Endpoint Detection and Response (EDR) is a form of endpoint protection that uses data collected from devices to understand how cyber threats behave and how organizations respond to them. The following settings determine how EDR works and interacts with your endpoints.

WINDOWS

• Suspicious activity monitoring: Protects your devices by observing the behaviors of various processes and files to look for deviations from normal activity.
  
• Aggressive mode: Protects your devices by using a tighter threshold for flagging suspicious processes.
  
• Network events: Collects history of network events for suspicious activity monitoring.
  
• Server operating system monitoring
• Lock endpoint when isolated
• Ransomware rollback: Remediates damage done to your Windows endpoints by ransomware. Ransomware Rollback uses a unique restore process to reverse the damage done by threats.

macOS

• Suspicious activity monitoring: Protects your devices by observing the behaviors of various processes and files to look for deviations from normal activity.
  
• Network events: Collects history of network events for suspicious activity monitoring.
• Lock endpoint when isolated

Backup Policies

Setting up policies for TeamViewer Backup will determine what files and folders are backed up on your endpoints and how often the backups occur.

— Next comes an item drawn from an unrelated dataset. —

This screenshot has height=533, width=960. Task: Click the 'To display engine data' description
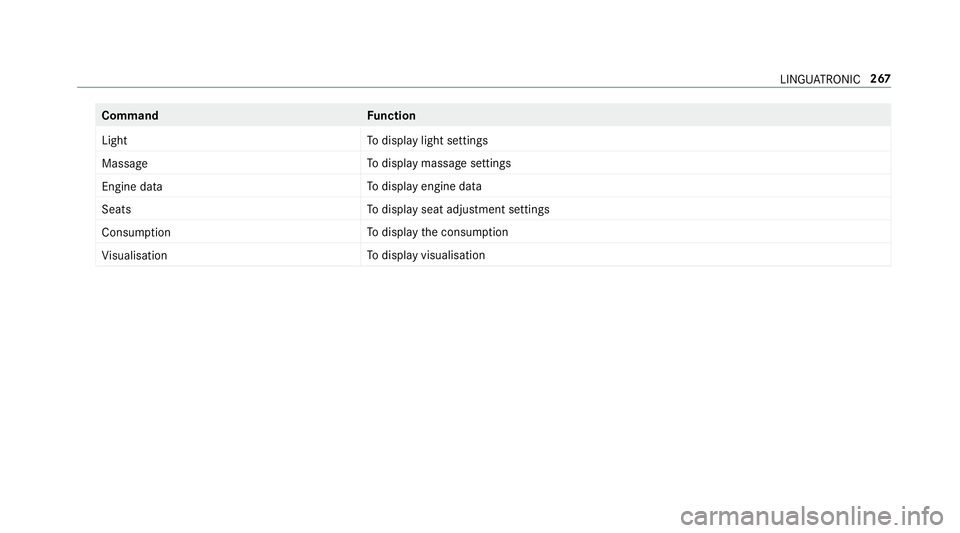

TeamViewer Backup is available for Windows and macOS devices.

File Selection

Determine the level of backup required:

Hint: To see exclusions or included file types, click the blue "i" icon to the right of each option inside the policy.

• Full Selection - All Windows drives/macOS users folders will be backed up. Some exclusions apply
• Quick Selection - Specific filetypes are included, broken into four categories:
  • Office files
  • PDFs/ebooks
  • Emails
  • Pictures
• Advanced Selection - Specified disks, files, or folders are backed up

Manage exclusions

Specify which disks, files, or folders that should be excluded from backups.

Backup schedule

Specify when/how often the backup should occur. Backup can be run in intervals (every 30 minutes - 8 hours), or on a schedule (Every day/specific days and what time).

Bandwidth throttling

Sets the threshold for the amount of available bandwidth provided to TeamViewer Backup. Thresholds are set in a specified time frame and max bandwidth.

Notifications

Enable/disable email notifications for when backups fail, or restores are successful.